Makes document attachment usage consider external attachments #1600

Spoffy · 2025-05-05T22:19:22Z

Context

Documents' attachment usage currently only considers files which are stored internally.

If a document has external attachments, they won't show in the document's "Size of attachments" bar in "Raw Data".

Proposed solution

This updates the attachment usage calculations to use _grist_Attachments.fileSize for external attachments, while preserving the existing logic for internal attachments.

Missing attachments

If a document has external attachments and is uploaded to a Grist instance, these missing attachments will still count towards the document's attachment usage. There's no easy way to mitigate this in all situations without checking all attachments on document open.

Untrusted file size value

This creates a problem with imported documents, which may have an incorrect fileSize value if it has been manually altered (i.e - the value is untrusted).

To mitigate this, the fileSize value is now updated when attachments are uploaded as a .tar archive.
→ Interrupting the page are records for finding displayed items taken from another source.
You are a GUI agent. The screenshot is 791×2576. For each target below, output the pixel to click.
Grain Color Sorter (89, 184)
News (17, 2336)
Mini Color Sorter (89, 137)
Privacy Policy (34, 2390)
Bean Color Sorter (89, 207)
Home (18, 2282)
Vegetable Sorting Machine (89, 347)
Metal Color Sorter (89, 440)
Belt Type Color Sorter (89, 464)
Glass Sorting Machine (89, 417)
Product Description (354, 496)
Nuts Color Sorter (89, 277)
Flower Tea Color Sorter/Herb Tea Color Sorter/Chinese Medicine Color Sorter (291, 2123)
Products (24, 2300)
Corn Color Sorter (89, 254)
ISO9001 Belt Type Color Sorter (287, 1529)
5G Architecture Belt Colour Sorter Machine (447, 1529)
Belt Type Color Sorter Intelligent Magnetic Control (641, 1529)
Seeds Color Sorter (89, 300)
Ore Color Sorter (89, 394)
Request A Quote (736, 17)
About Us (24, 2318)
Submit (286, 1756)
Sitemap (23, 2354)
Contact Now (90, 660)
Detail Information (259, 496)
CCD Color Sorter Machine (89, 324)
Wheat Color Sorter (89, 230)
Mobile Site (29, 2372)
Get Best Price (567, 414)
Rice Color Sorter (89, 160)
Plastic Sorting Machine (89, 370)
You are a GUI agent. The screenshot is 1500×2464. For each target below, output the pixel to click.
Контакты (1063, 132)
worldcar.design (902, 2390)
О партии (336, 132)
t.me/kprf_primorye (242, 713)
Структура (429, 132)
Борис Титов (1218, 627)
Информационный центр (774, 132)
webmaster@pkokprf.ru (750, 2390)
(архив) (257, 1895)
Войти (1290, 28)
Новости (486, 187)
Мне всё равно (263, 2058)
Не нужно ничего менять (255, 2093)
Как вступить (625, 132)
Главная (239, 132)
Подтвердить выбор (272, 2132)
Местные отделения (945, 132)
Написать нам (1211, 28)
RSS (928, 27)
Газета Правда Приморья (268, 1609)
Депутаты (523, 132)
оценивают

This means that eventually, fileSize is always valid for files which are present in external storage.

Related issues

#1021

Has this been tested?

👍 yes, I added tests to the test suite

Spoffy · 2025-05-05T22:20:38Z

This is dependent on the UI PR being merged.

This needs to be rebased once that is merged.

paulfitz

I was wondering if we need some tests on just adding and removing attachments and checking that stats update correctly, when those attachments are external. I see some attachment accounting tests in test/nbrowser/DocumentUsage.ts in grist-saas. If those aren't entangled too much with billing would it be worth bringing them across? Or are there already tests?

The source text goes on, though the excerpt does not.